Anggota Komisi XII DPR RI dari Fraksi PKS, Ateng Sutisna, menilai target efisiensi hingga 20 persen yang disampaikan pemerintah perlu dikaji lebih mendalam agar tidak meleset dari kondisi riil di lapangan.
“WFH satu hari belum tentu efektif menurunkan konsumsi BBM. Ada potensi pergeseran aktivitas, dari mobilitas kerja menjadi mobilitas nonesensial,” ujarnya, Jumat, 27 Maret 2026.
Ia menilai, pendekatan yang terlalu sederhana dalam membaca pola konsumsi energi justru berisiko meleset dari tujuan awal. Tanpa pembatasan aktivitas seperti pada masa pandemi, masyarakat tetap akan melakukan perjalanan.
Bahkan, jika diterapkan mendekati akhir pekan, kebijakan ini berpotensi mendorong peningkatan mobilitas ke luar kota.
“Aturannya bisa berubah, tetapi perilaku mobilitas masyarakat belum tentu ikut berubah. Di sini letak tantangannya,” tegasnya.
Selain aspek konsumsi BBM, Ateng juga menyoroti potensi dampak ekonomi yang kerap luput dari perhitungan.
Berkurangnya aktivitas perkantoran dapat menekan pendapatan pelaku usaha kecil di sekitar pusat kerja, seperti pedagang kaki lima hingga pengemudi transportasi daring.

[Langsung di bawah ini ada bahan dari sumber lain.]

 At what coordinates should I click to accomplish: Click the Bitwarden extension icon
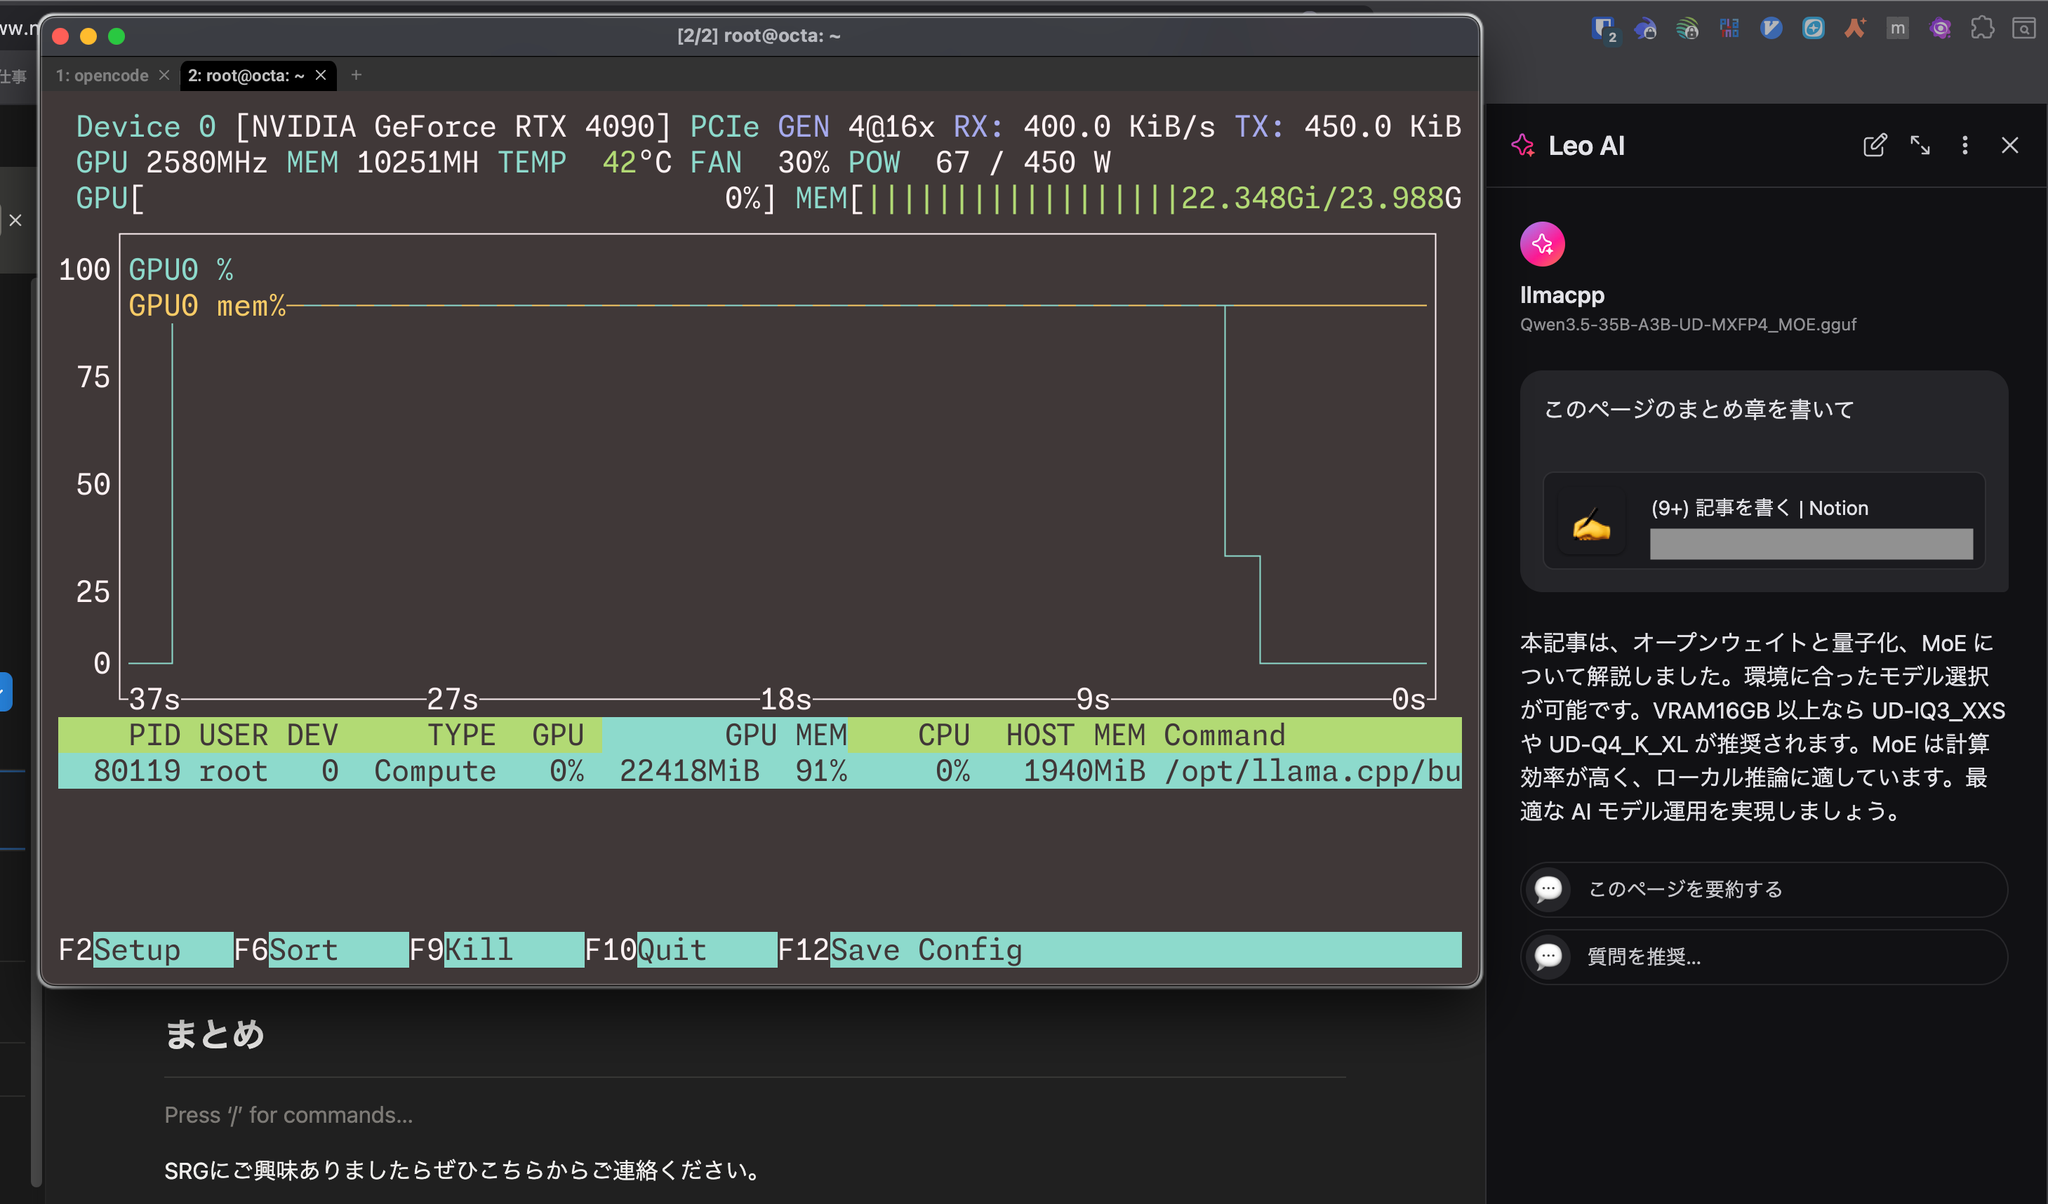pyautogui.click(x=1604, y=28)
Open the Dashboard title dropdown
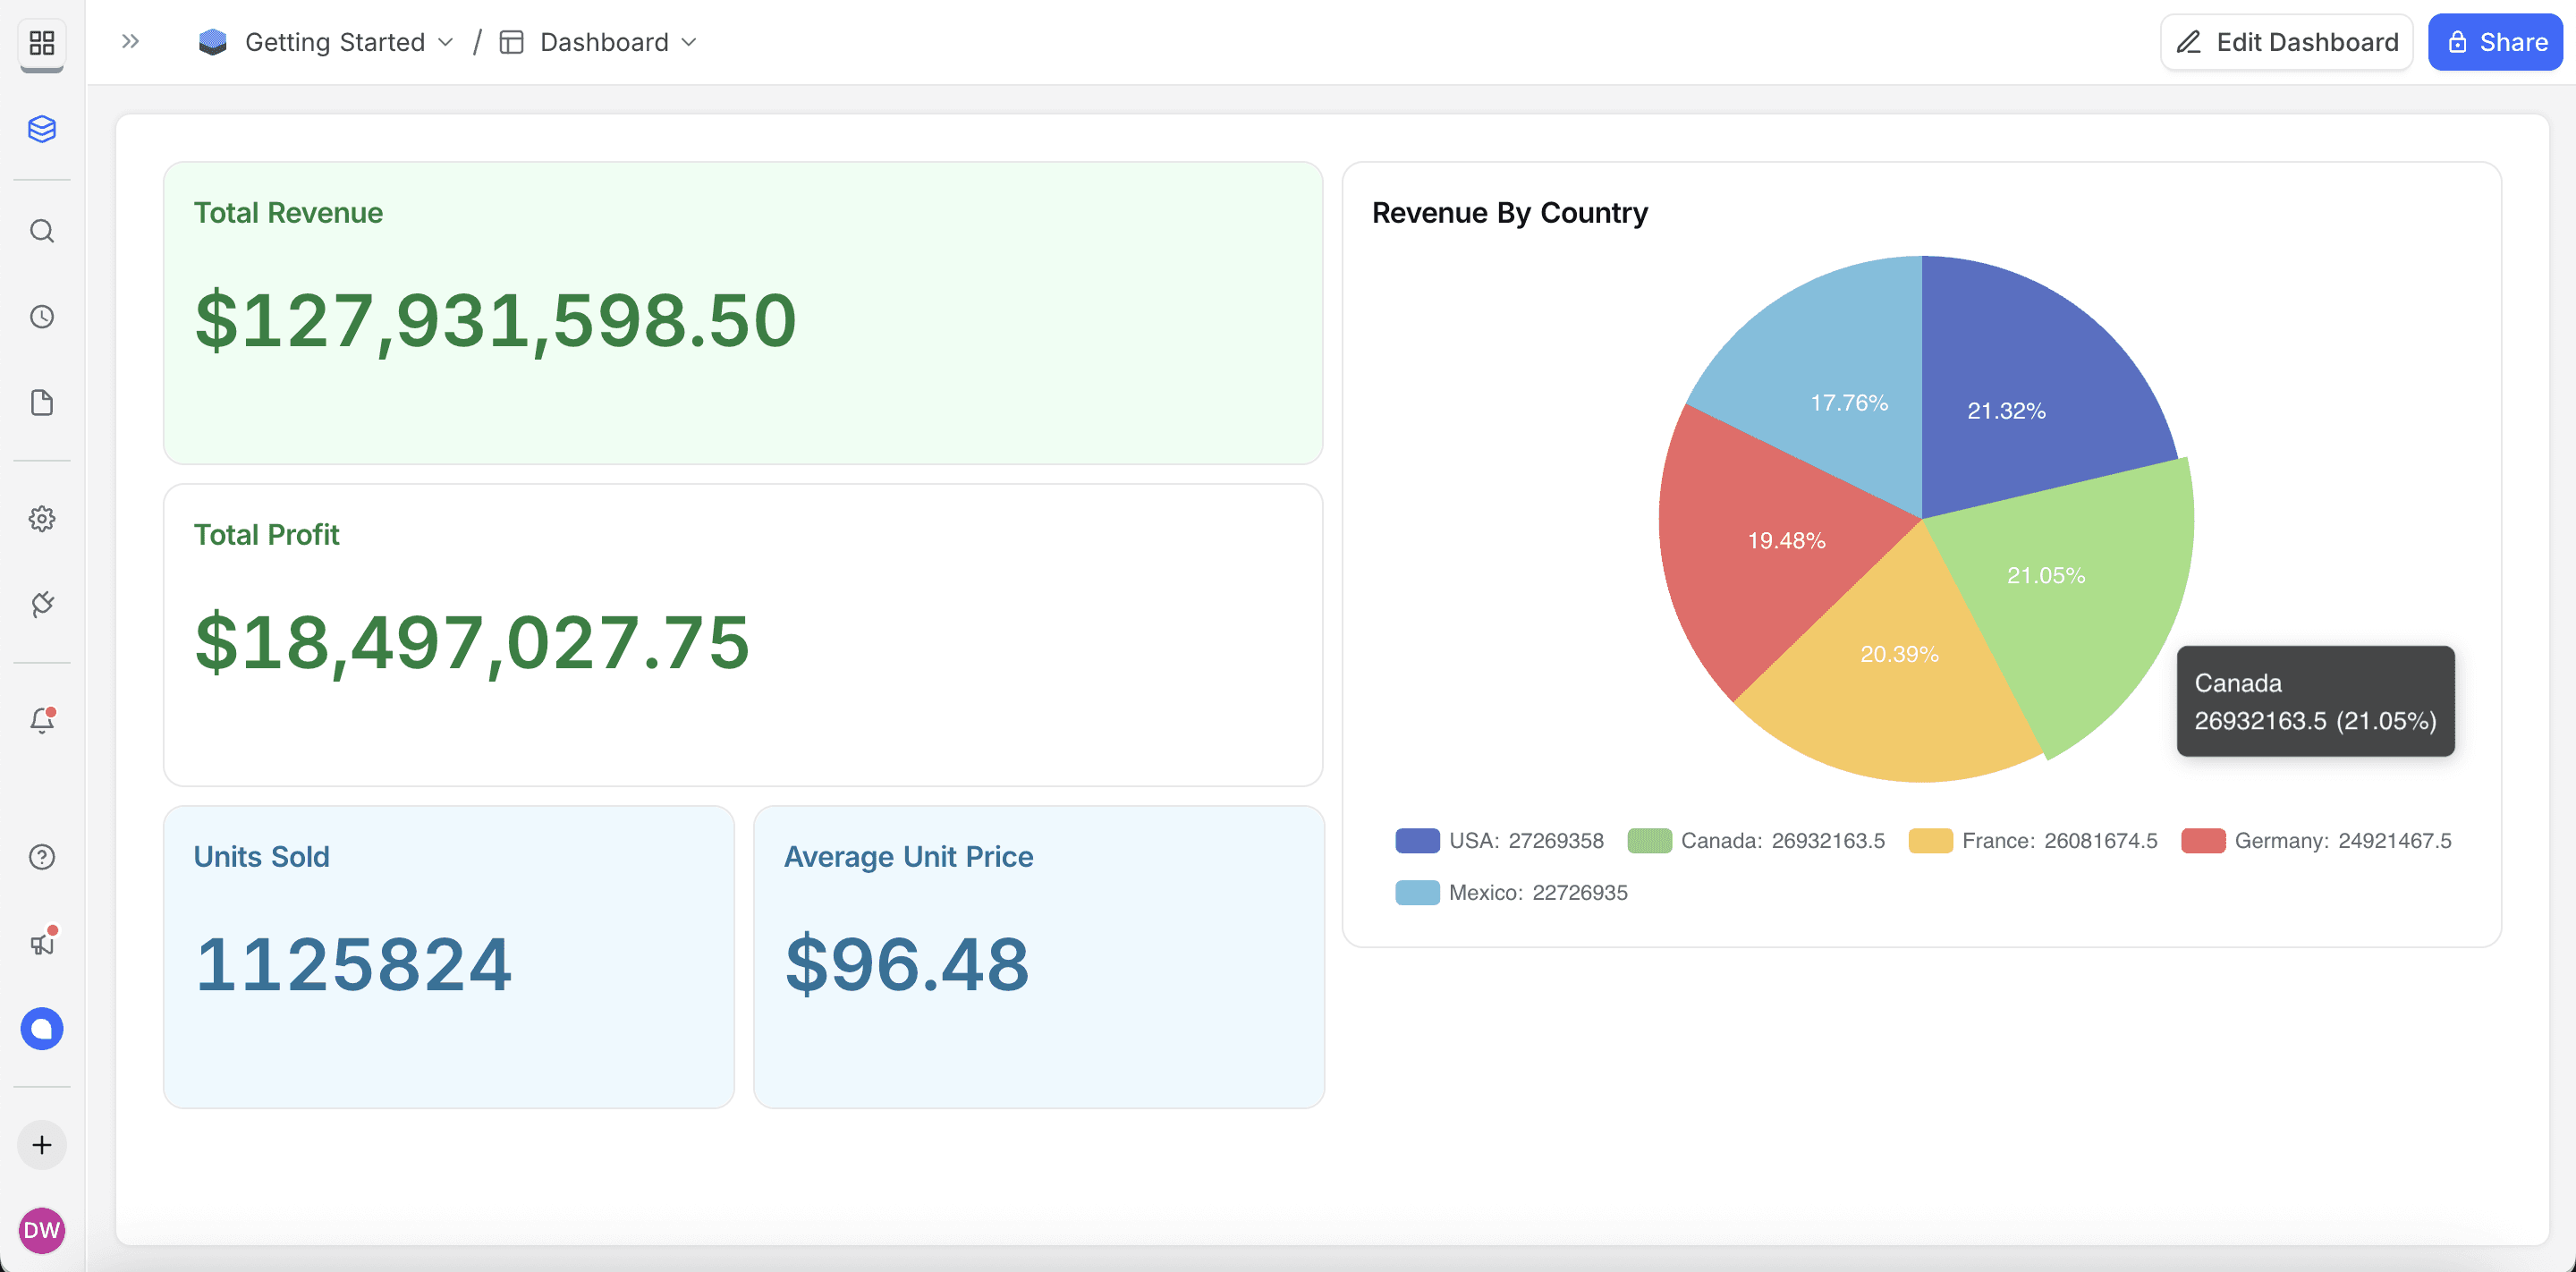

“Jangan sampai kebijakan penghematan energi justru memukul ekonomi rakyat kecil yang bergantung pada aktivitas harian di kawasan perkantoran,” ujarnya.
Di sisi lain, ia menambahkan, biaya operasional tidak benar-benar hilang, melainkan bergeser ke rumah tangga, seperti meningkatnya konsumsi listrik. Hal ini membuat efektivitas kebijakan WFH dalam konteks penghematan energi menjadi dipertanyakan.
Karena itu, Ateng menegaskan bahwa arah kebijakan penghematan energi seharusnya difokuskan pada pembenahan sistem distribusi subsidi agar lebih tepat sasaran.
“Masalah utamanya bukan pada jumlah konsumsi semata, tetapi pada siapa yang menikmati subsidi. Ini yang harus dibenahi,” katanya.
Ia mendorong pemerintah untuk memperketat penyaluran BBM bersubsidi, termasuk membatasi penggunaannya bagi kendaraan dengan kapasitas mesin besar. Langkah ini dinilai lebih berdampak langsung dalam menekan konsumsi tanpa membebani masyarakat kecil.
Selain itu, percepatan reformasi skema subsidi juga dinilai krusial agar bantuan energi benar-benar diterima oleh kelompok yang berhak.
“Penghematan harus dilakukan dengan cara yang tepat. Jangan sampai kebijakan yang diambil justru membebani masyarakat, tetapi tidak menyentuh akar persoalan,” pungkas Ateng.